[Work instruction]
Return each line of the entries that mentions the word "computer".

[Records shown]
· · · ·

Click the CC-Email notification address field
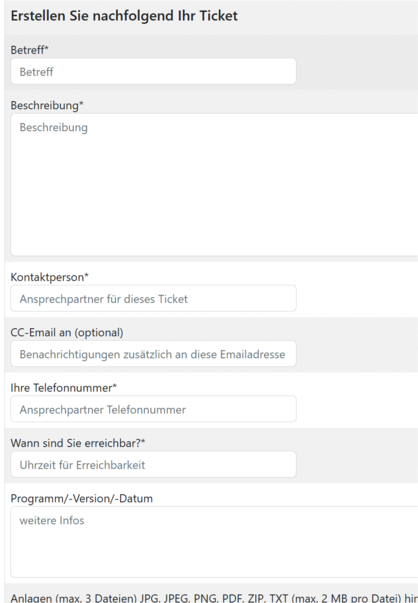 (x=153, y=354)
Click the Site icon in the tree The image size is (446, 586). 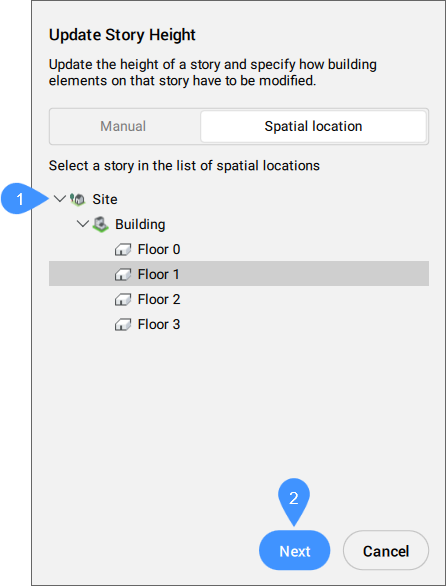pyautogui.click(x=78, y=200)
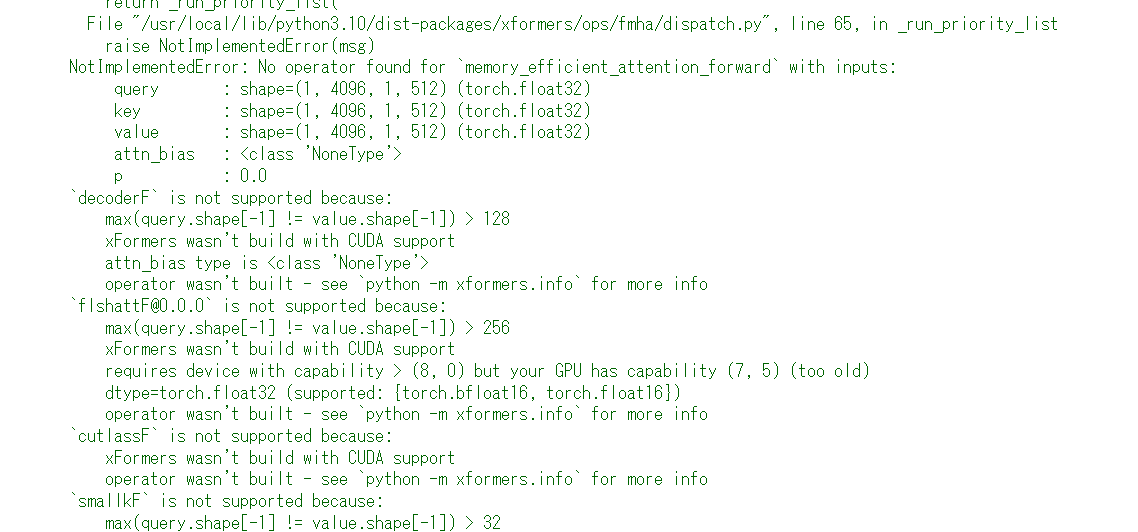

· · · ·

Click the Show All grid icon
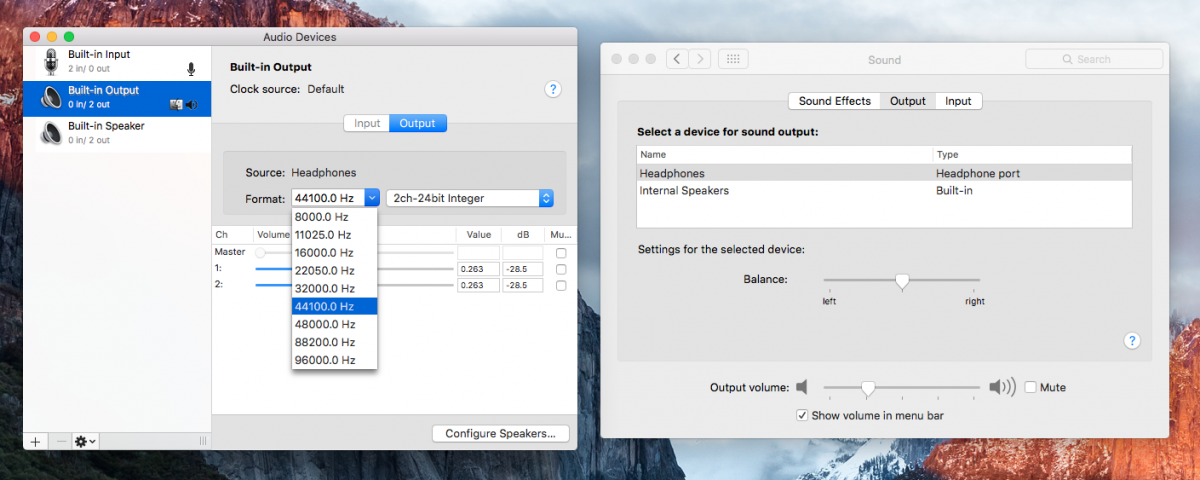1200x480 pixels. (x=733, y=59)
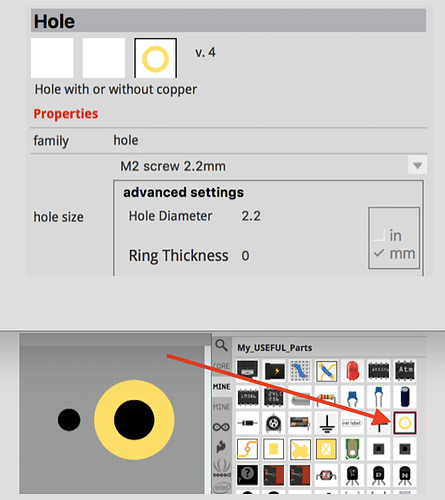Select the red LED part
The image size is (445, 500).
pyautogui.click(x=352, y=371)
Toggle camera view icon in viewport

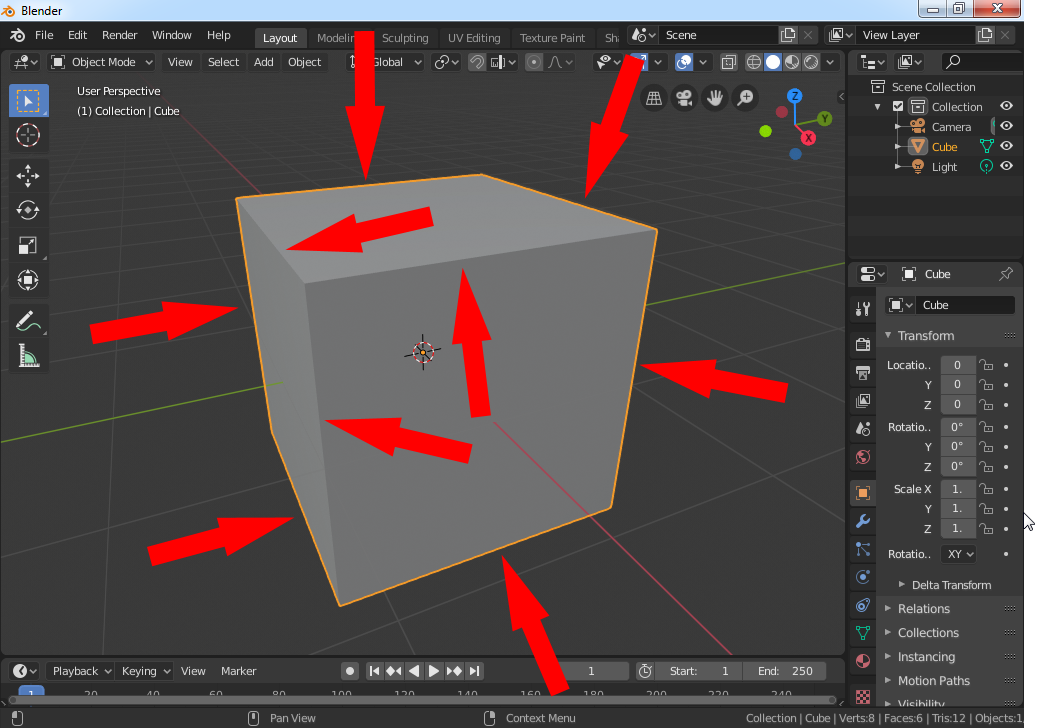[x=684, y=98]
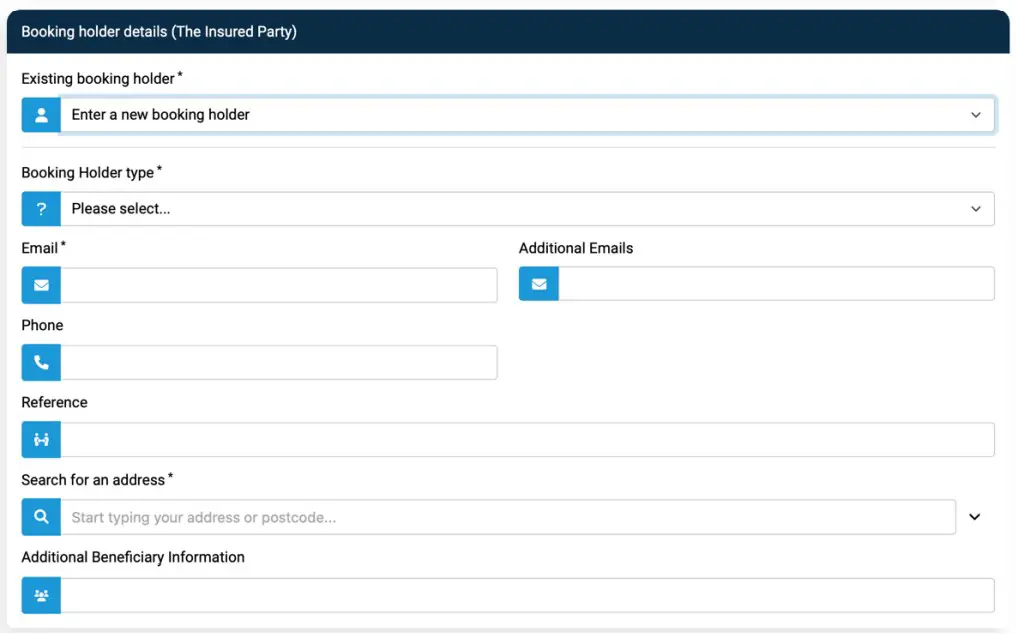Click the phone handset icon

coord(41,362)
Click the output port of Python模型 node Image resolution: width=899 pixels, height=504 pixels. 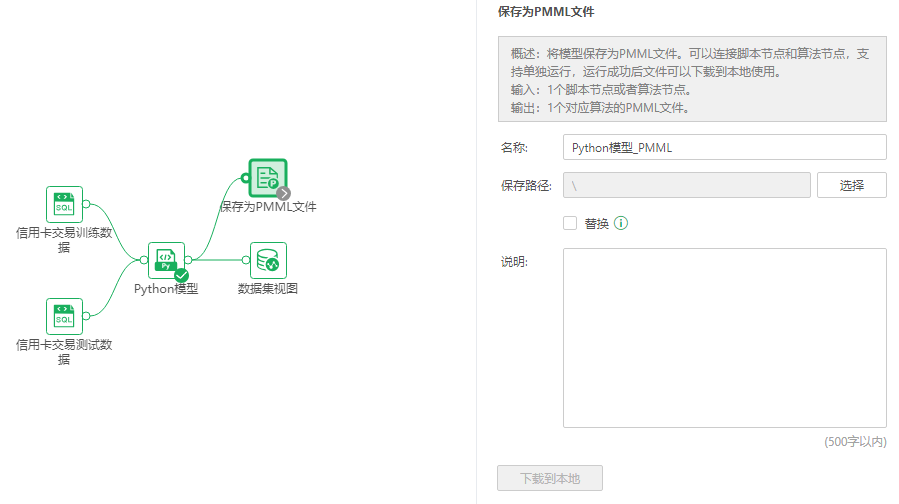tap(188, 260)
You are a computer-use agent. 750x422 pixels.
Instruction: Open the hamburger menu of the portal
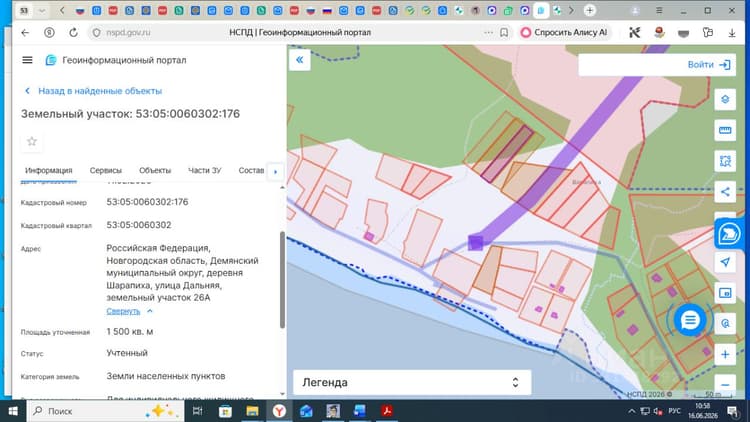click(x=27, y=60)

· · · ·

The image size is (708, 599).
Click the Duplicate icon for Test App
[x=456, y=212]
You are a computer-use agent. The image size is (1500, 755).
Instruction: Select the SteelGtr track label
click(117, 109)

· · · ·

[Completed task]
You are a computer-use agent. 750x422 pixels.
You are a computer-use agent. The image size is (1500, 755).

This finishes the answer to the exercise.